山形県一般県道349号
鶴岡村上線旧道 笹根隧道

第4部 「銀灰色のゲートキーパー」

2023年10月14日 探索 2024年4月15日 公開

銀灰色のゲートキーパー

では、隧道の坑口の周辺を観察してみよう。坑門の周囲(ポータル)のコンクリ施工は以前に書いた通りだが、右側の翼壁(ウイング)は玉石積みなのか確認したかった。だけど見てわかる通り、たっぷりと言えるほどの草の量で埋もれてしまっていて、上から触って確認しただけではわからなかったから草をほじくってみたものの、今一つはっきりしない。感触では玉石積みではなく、タダの土の壁のようにも思えるんだけどなぁ。

それにしても、ここから見ても見事なまでに坑道断面に沿ってピッタリと、比喩的な表現ではなく手を入れる隙間もないくらいに銀色のフェンスが張ってあるのには感服した。これで仮に悪さをしようと思っても、その気にもならないだろう。もっとも、少しでも隙間があろうものなら、どこぞの輩(←私とか(^^;)が侵入したりしそうだが。

上を見上げてみると、坑門にしっかりとはめ込まれた銘板が、今もこの隧道が現役であるかのように誇らしげにこの隧道の名称を表していた。その名称は「笹根隧道」。前髪のように垂れさがったツタが、何やら怪しげな雰囲気を醸し出しているようにも見える。こんなアイテムの一つ一つが、こうして使われなくなった廃道の隧道などを心霊スポットに仕立て上げてしまうのだろうな。

そして、そこに侵入して落書きやゴミなどを残していく。中には産業廃棄物などを残していったりもする。そう考えると、この坑口を銀色のフェンスできっちりと塞いでしまうというのは、この隧道を護るためにも必要なのかもしれない。それはまるでこの隧道の門番のようにも見えてくるから不思議なもんだ。

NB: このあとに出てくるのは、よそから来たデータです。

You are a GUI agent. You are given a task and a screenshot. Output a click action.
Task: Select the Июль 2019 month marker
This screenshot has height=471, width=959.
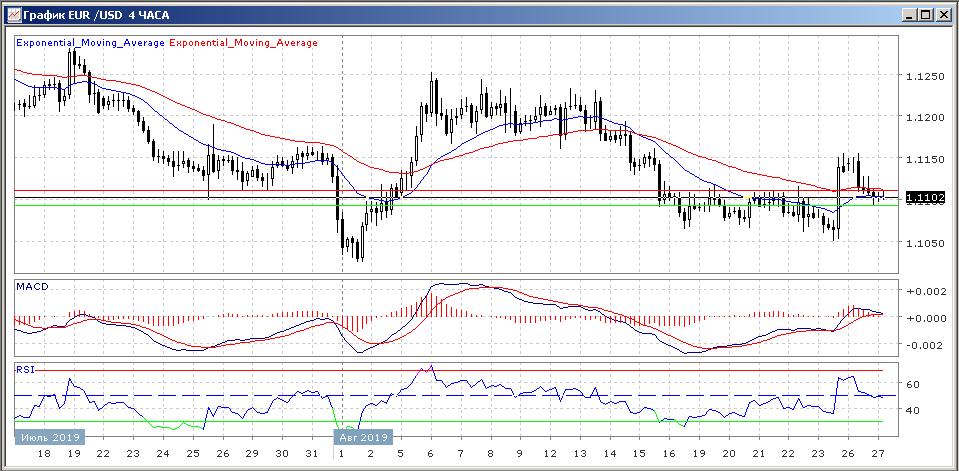[50, 437]
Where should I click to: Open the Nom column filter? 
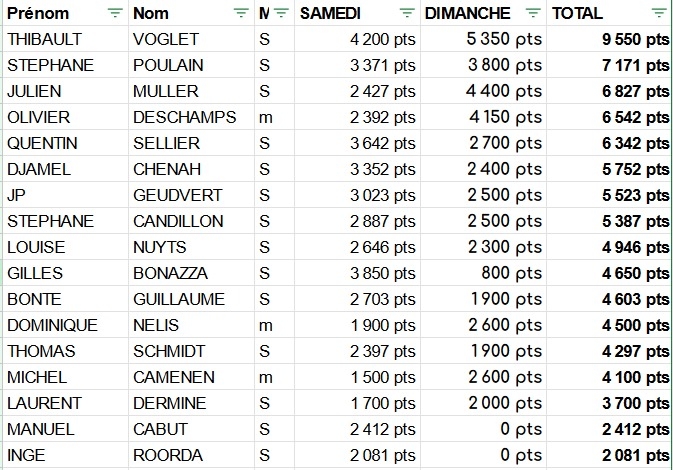point(241,14)
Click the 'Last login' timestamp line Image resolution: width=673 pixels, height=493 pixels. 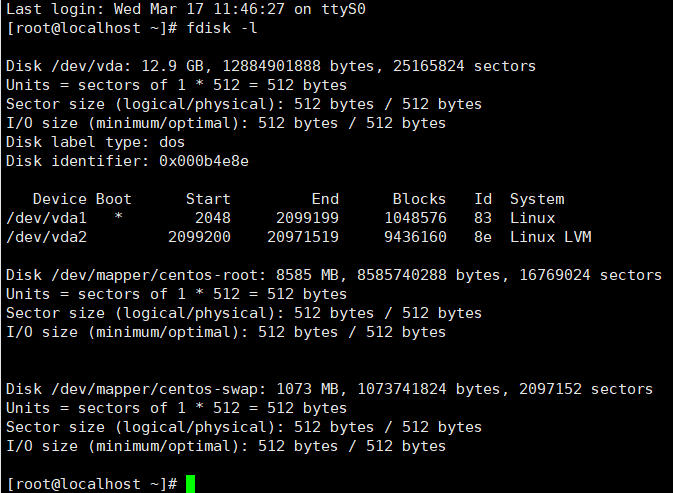tap(186, 9)
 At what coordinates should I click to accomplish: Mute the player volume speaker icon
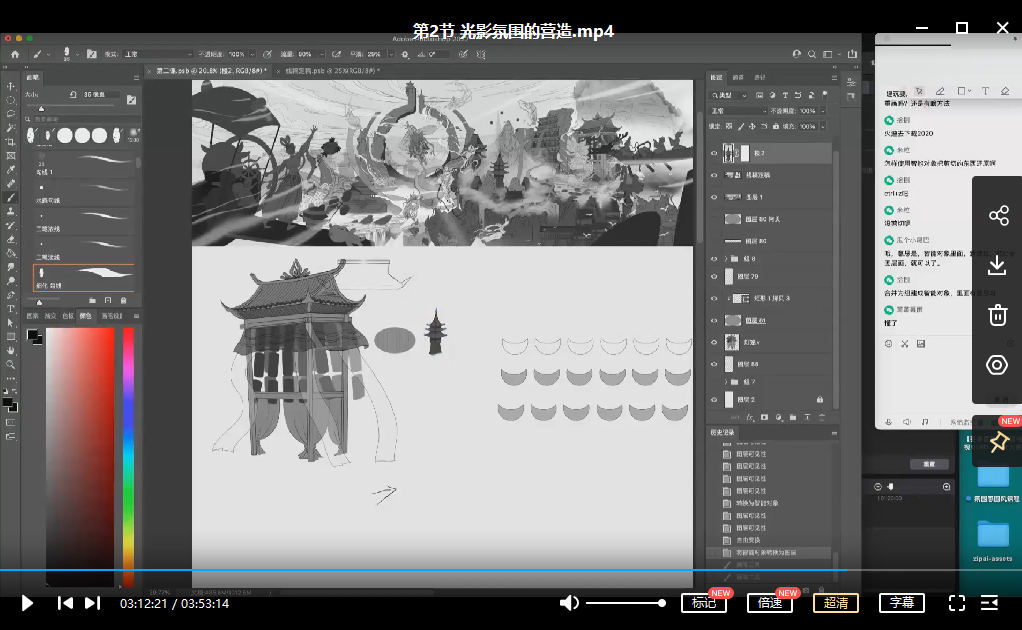tap(569, 603)
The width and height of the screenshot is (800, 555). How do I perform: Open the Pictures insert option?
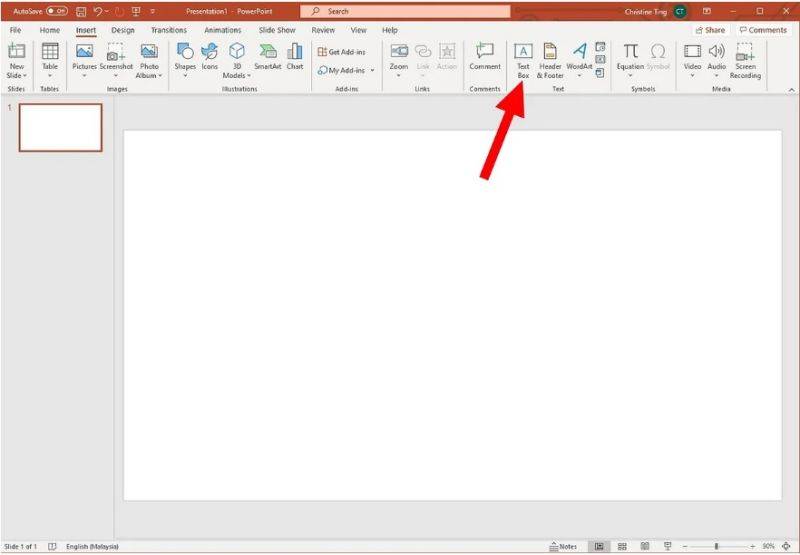click(x=84, y=58)
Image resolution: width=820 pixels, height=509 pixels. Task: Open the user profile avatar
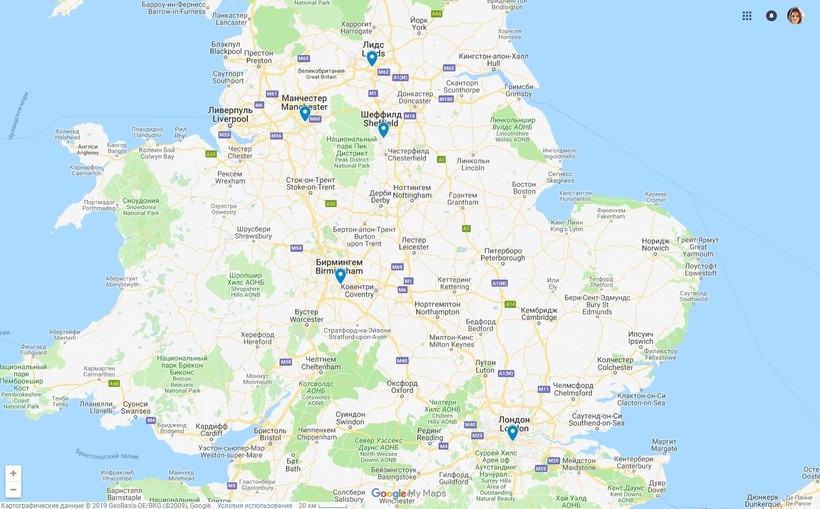pos(795,16)
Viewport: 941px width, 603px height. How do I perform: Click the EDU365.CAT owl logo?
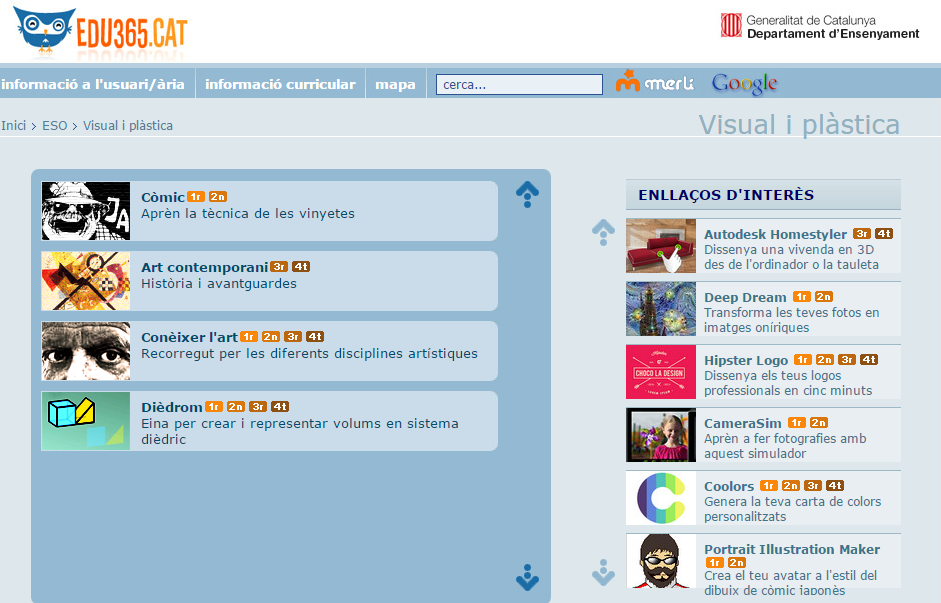click(100, 32)
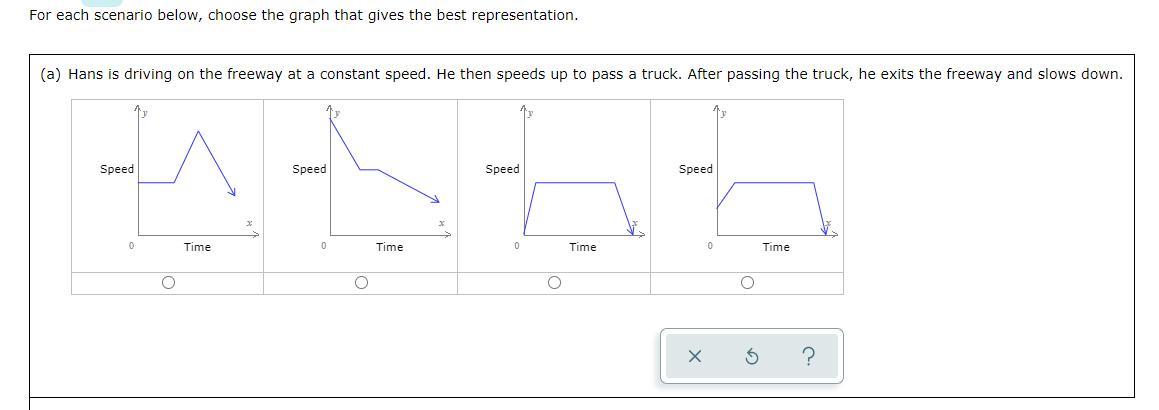Select the radio button under the second graph
This screenshot has width=1159, height=410.
361,283
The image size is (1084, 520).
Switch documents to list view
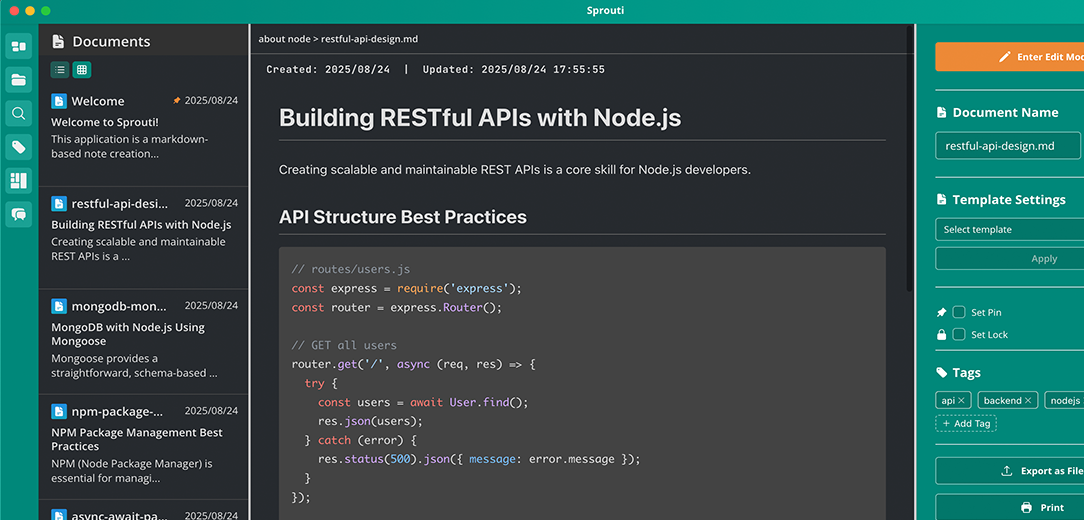pos(60,70)
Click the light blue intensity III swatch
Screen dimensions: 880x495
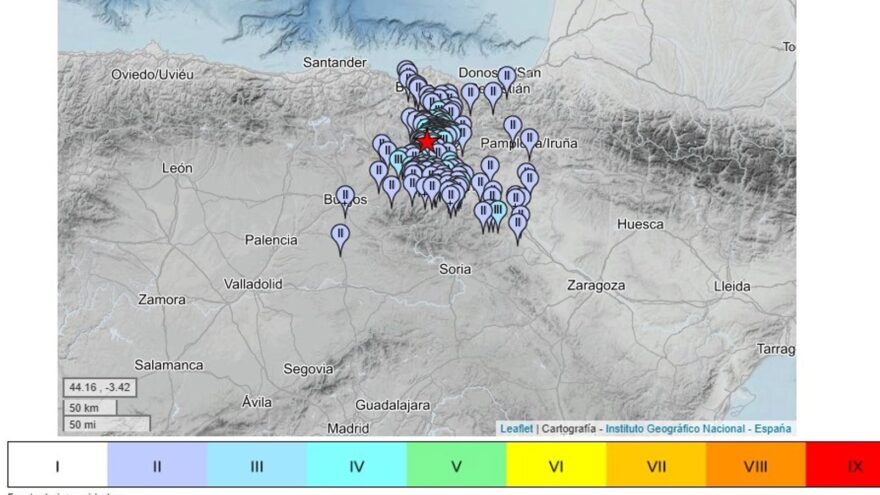(x=257, y=465)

ふと足元を見ると、そこには綺麗な水がとめどなく流れる小さな流れがあった。隧道の中から流れ出しているのだろう。ブロックや土嚢などで塞がれている隧道から流れ出している水ならどんな水かわからないが、フェンスで塞がれている分通気性は抜群、網の目が細かいので蝙蝠なども入る心配はまずないだろう。ということは、それなりに綺麗な水だろうと言うことが想像できる(もちろん口にしたりはしないけどね)。

路面を見ると、そこにはマンホール。これは…山形県の何かの情報が行き交う光回線が埋められているマンホールだろう。何の情報だろうか。考えられるのは、この先にある荒沢ダムだ。確かこのダムは県営だったはず。しかもマンホールの周囲だけ土被りがなく綺麗に掃除されている。…そうか、この施設があるからこの旧道が残っているんだと納得した。やはりこういった旧道は、現役時代に何かの施設を併設されると(それが例えば電力線とか。こういった光回線だとか)、その施設が更新されるまで必要最低限の保守をされながら生き延びるものなんだなぁと実感した。
…無論、そういった施設のおかげで残されている旧道は、私の大好物な訳だが(笑)

この隧道に別れを告げるために、離れる歩みを止めてもう一度振り返ってみる。隧道の土被りが結構少ないなぁ。もしかして、ここはもともとの隧道の長さから延長された部分なんだろうか、などと考えてみる。ま、仮に延長したのなら、わざわざ土被りを作らないだろうし…と思いつつ右上を見ると、そこには結構新しそうな道路防護施設が!。
ありゃ何だろうなぁ。雪庇防護か、それとも落石防護か。どちらかの施設だろう。これは後年になって設置されたものじゃないだろうか。この道が今でも護られている気がして、なんだか嬉しくなってしまった。


雪庇(せっぴ)とは、雪のかぶった山の尾根や山頂などに風が一方向に吹き、風下方向にできる雪の塊である。また、雪の積もった屋根から雪がせり出している状態のことも雪庇と言う。詳しくはこちらへ。


隧道に別れを告げて、現道目指して進んでいく。左側には現道時代からの強固な擁壁が今でもこの道を護っている。広かったであろう道幅の半分は草に覆われているが、往時の雰囲気はそこはかとなく感じることが出来る。ただ問題は…大針洞門の時と同じく、私が進む進路の先に何やら妙な出っ張りがある。あれは土砂崩れか、それとも人工的なもので塞がれたか。ただ、道幅全部を塞いでるわけではなさそうだ。それならちょっと外側を回ればクリアできそうだな。まずはあそこまで行ってみよう。